## What to work on
Transcribe, word for word and with nothing extra, the line containing "Open the Items Border color picker" and each line that comes after it in the entries.

## Exercise material
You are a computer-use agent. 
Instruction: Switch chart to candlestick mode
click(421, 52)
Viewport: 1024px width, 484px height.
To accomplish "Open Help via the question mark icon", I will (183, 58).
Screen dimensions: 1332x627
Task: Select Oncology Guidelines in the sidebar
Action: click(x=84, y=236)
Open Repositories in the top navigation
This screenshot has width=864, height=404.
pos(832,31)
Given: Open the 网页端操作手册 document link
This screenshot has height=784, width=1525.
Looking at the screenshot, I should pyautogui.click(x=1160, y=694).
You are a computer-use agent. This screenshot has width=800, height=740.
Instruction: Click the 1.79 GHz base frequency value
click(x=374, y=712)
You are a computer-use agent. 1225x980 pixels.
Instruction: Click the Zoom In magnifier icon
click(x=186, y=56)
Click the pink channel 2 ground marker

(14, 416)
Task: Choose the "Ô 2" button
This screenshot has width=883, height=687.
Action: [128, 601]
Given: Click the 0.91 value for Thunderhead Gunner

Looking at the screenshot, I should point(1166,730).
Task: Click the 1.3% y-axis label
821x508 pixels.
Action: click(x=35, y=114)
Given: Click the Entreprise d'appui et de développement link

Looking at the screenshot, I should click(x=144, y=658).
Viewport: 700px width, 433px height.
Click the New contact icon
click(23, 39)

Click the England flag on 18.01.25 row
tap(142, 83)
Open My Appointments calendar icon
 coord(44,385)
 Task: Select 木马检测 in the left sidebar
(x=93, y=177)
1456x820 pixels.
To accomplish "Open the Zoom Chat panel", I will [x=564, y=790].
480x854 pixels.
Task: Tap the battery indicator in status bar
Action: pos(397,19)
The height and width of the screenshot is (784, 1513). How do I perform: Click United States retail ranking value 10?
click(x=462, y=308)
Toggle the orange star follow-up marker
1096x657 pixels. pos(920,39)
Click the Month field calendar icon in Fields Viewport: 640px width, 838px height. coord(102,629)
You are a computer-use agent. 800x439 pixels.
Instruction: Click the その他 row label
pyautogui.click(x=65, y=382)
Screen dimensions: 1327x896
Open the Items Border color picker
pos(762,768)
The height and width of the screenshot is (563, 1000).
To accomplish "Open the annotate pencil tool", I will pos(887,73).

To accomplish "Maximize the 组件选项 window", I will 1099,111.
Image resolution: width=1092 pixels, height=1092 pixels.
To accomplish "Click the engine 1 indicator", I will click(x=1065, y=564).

## Response
Open the Items Border color picker
pos(762,768)
The height and width of the screenshot is (563, 1000).
To accomplish "Open the annotate pencil tool", I will pos(887,73).

To accomplish "Maximize the 组件选项 window", I will 1099,111.
Image resolution: width=1092 pixels, height=1092 pixels.
To accomplish "Click the engine 1 indicator", I will click(x=1065, y=564).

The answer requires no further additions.